Second, researchers studying accounts have treated apology as a concession, one type of accounting strategy in the category that includes excuses, justifications, and refusals. Third, research in pragmatics and applied linguistics has typically treated apology as a speech act and a politeness strategy. It has attempted to identify strategies of apologizing (e.g., an acknowledgment of responsibility, an account) and their linguistic forms (e.g., “I’m sorry,” “It won’t happen again”). Note that most pragmatics research has considered accounts to be an apology strategy, whereas accounting research has treated apologies as a type of accounts. Pragmatics research has also investigated situations that require apologies, factors that influence the choice of strategies, cross-cultural differences in the uses of apology, and the similarities between apologies and thanks. Whereas some researchers begin with functions (e.g., admitting responsibility) and then collect their linguistic forms, others begin with forms and identify their functions.

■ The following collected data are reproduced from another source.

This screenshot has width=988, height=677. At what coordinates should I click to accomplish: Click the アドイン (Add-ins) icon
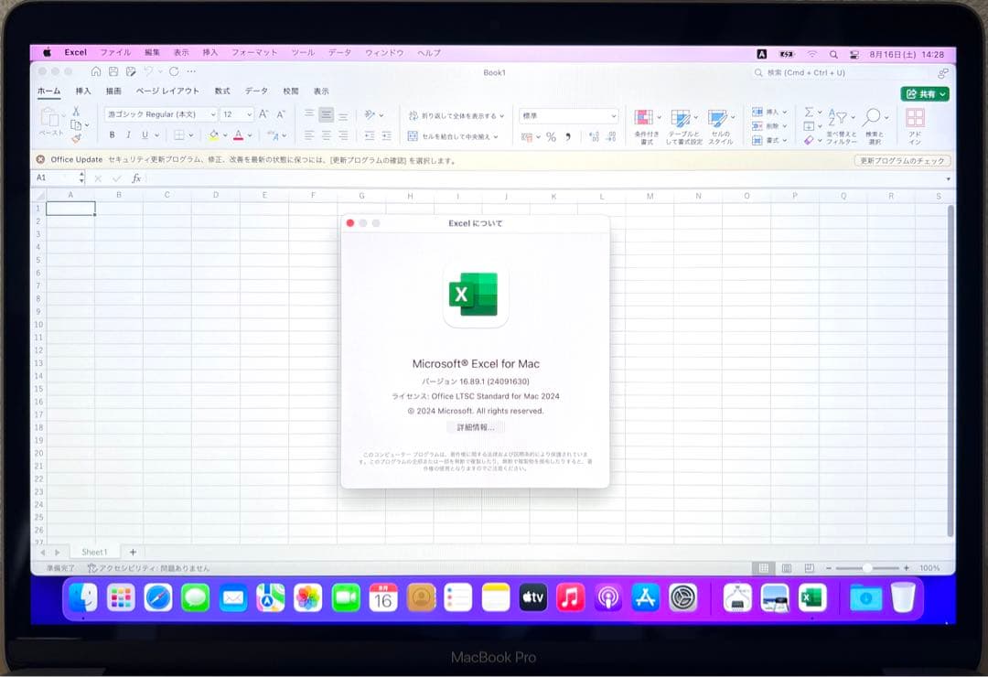click(915, 120)
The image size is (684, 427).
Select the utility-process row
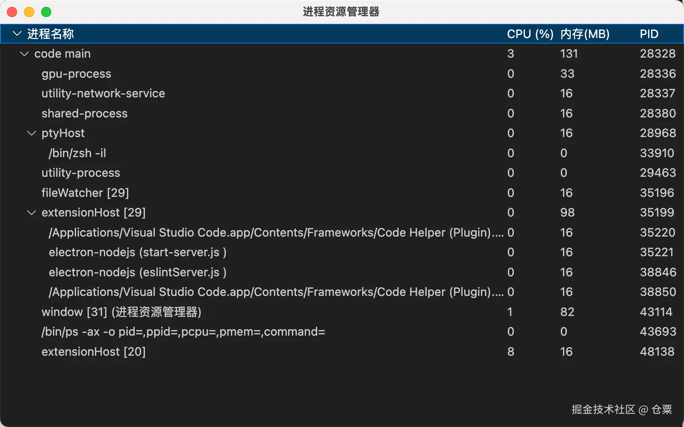click(x=342, y=173)
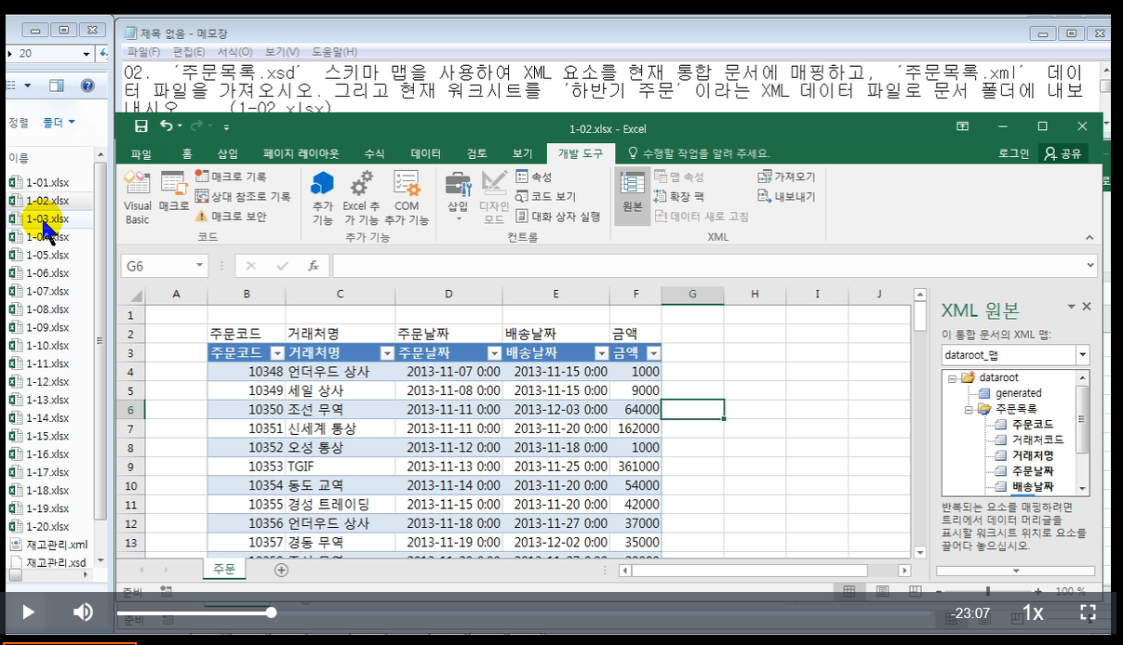The width and height of the screenshot is (1123, 645).
Task: Click 내보내기 XML export
Action: click(x=787, y=197)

Recent research has considered how apology is conceptualized and practiced in other speech communities and what happens when two interactants have two different meanings for apology. Researchers have increasingly collected natural data using ethnographic methods as opposed to questionnaires, role-play, laboratory experiments, and analyses of textbooks. Conversation analysis has begun to explore sequential positions of apology and its preference organizations by treating it as the first or second pair part in adjacency pairs. The source of both strengths and weaknesses in apology research might be that it has been conducted in many disciplines and languages and that these researchers have tended to operate within their own disciplinary and geographic boundaries.
References:
- Blum-Kulka, S., House, J., & Kasper, G. (1989). Cross-cultural pragmatics: Requests and apologies. Norwood, NJ: Ablex.
- Coulmas, F. (ed.) (1981). Conversational routine: Explorations in standardized communication situations and patterned speech. The Hague: Mouton.
- Goffman, E. (1971). Relations in public: Microstudies of the public order. New York: Basic Books.
- Kotani, M. (2002). Expressing gratitude and indebtedness: Japanese speakers’ use of “I’m sorry” in English conversation. Research on Language and Social Interaction, 35(1), 39 –72.
- Morris, G. H. (1985). The remedial episode as a negotiation of rules. In R. L. Street, Jr., & J. N. Cappella (eds.), Sequence and pattern in communicative behavior. London: Arnold, pp. 70 – 84.
- Owen, M. (1983). Apologies and remedial interchanges: A study of language use in social interaction. Berlin: Mouton.
- Robinson, J. (2004). The sequential organization of “explicit” apologies in naturally occurring English. Research on Language and Social Interaction, 37(3), 291–330.
- Tavuchis, N. (1991). Mea culpa: A sociology of apology and reconciliation. Stanford, CA: Stanford University Press.